Written instruction:
Translate this sentence from the proof passage below into Spanish: "While this almost looks like what we want, we still have to argue that $\zz_{sc}^\trp \DD \zz_{sc} = \mathbb{E}_{\tau}[\vecone_S^\trp \DD \vecone_S]$ to finish the proof."

* begin Reading passage *

Using our new upper bound, we can sum over all edges $e \in E$ to conclude that
\begin{align*}
   \mathbb{E}_{\tau}[|E(S_{\tau}, V \setminus S_{\tau})|] &\leq \sum_{i \sim j} |\zz_{sc}(i) - \zz_{sc}(j)| \cdot (|\zz_{sc}(i)| + |\zz_{sc}(j)|) \\
   &\leq \sqrt{\sum_{i \sim j} (\zz_{sc}(i) - \zz_{sc}(j))^2 \cdot \sum_{i \sim j} (|\zz_{sc}(i)| + |\zz_{sc}(j)|)^2 }
\end{align*}
where the last line follows from $\langle \xx, \yy \rangle^2 \leq \langle \xx, \xx \rangle \cdot \langle \yy, \yy \rangle$ (i.e. Cauchy-Schwarz).\\

The first sum should look familiar by now: it is simply the Quadratic Laplacian Form $\sum_{i \sim j} (\zz_{sc}(i) - \zz_{sc}(j))^2 = \zz_{sc}^\trp \LL \zz_{sc}$. \\

It is not hard to reason about the second term either
\[
\sum_{i \sim j} (|\zz_{sc}(i)| + |\zz_{sc}(j)|)^2 \leq 2\sum_{i \sim j} \zz_{sc}(i)^2 + \zz_{sc}(j)^2 = 2\sum_{i \in V} \dd(i) \zz_{sc}(i)^2 = 2 \zz_{sc}^{\trp} \DD \zz_{sc}.
\]

Putting everything together, we obtain
\begin{align}\label{eq:cheegerInequAlmostDone}
   \mathbb{E}_{\tau}[|E(S_{\tau}, V \setminus S_{\tau})|] \leq \sqrt{\zz_{sc}^\trp \LL \zz_{sc} \cdot 2 \zz_{sc}^{\trp} \DD \zz_{sc}} = \sqrt{2 \cdot \frac{\zz_{sc}^\trp \LL \zz_{sc}}{\zz_{sc}^{\trp} \DD \zz_{sc}} }\; \cdot \; \zz_{sc}^{\trp} \DD \zz_{sc}
\end{align}

While this almost looks like what we want, we still have to argue that $\zz_{sc}^\trp \DD \zz_{sc} = \mathbb{E}_{\tau}[\vecone_S^\trp \DD \vecone_S]$ to finish the proof.

* end Reading passage *
* begin Extracted information *

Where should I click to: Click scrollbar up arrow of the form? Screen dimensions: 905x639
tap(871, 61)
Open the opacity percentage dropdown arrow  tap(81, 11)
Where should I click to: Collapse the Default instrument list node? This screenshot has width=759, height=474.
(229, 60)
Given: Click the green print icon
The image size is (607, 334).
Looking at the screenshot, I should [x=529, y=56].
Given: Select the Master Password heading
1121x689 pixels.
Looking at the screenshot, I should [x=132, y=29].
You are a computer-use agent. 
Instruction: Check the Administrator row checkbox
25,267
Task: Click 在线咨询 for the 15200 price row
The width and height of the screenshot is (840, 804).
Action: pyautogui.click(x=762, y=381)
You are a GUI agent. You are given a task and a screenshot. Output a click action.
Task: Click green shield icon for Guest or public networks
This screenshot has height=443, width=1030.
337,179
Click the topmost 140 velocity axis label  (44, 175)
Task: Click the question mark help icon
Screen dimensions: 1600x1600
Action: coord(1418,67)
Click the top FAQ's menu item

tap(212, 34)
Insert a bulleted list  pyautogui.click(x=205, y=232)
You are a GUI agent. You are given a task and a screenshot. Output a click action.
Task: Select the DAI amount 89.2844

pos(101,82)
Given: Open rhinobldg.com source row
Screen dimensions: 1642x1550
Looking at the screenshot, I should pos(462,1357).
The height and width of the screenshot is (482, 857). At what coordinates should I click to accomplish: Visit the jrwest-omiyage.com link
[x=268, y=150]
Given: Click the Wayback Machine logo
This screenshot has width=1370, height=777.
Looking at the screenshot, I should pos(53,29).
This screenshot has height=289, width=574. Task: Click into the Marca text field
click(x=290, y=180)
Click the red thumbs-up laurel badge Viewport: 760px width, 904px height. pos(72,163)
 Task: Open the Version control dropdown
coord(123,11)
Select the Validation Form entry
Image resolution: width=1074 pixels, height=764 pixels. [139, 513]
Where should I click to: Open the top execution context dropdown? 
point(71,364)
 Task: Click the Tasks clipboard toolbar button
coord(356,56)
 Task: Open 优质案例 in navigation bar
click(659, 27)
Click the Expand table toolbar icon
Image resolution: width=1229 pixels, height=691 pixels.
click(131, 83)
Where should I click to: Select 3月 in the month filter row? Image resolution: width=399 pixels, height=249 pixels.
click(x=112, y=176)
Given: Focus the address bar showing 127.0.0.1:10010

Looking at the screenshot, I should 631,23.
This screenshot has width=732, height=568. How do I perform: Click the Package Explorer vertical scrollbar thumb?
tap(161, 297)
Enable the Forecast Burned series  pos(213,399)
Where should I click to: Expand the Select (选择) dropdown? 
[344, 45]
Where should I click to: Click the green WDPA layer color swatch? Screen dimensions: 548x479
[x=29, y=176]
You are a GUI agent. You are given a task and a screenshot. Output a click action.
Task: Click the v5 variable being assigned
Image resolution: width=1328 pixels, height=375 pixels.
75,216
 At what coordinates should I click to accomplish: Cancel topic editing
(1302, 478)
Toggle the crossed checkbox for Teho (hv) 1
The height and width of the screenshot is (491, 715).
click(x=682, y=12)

* end Extracted information *

Task response:
Aunque esto casi parece lo que queremos, todavía tenemos que argumentar que $\zz_{sc}^\trp \DD \zz_{sc} = \mathbb{E}_{\tau}[\vecone_S^\trp \DD \vecone_S]$ para terminar la demostración.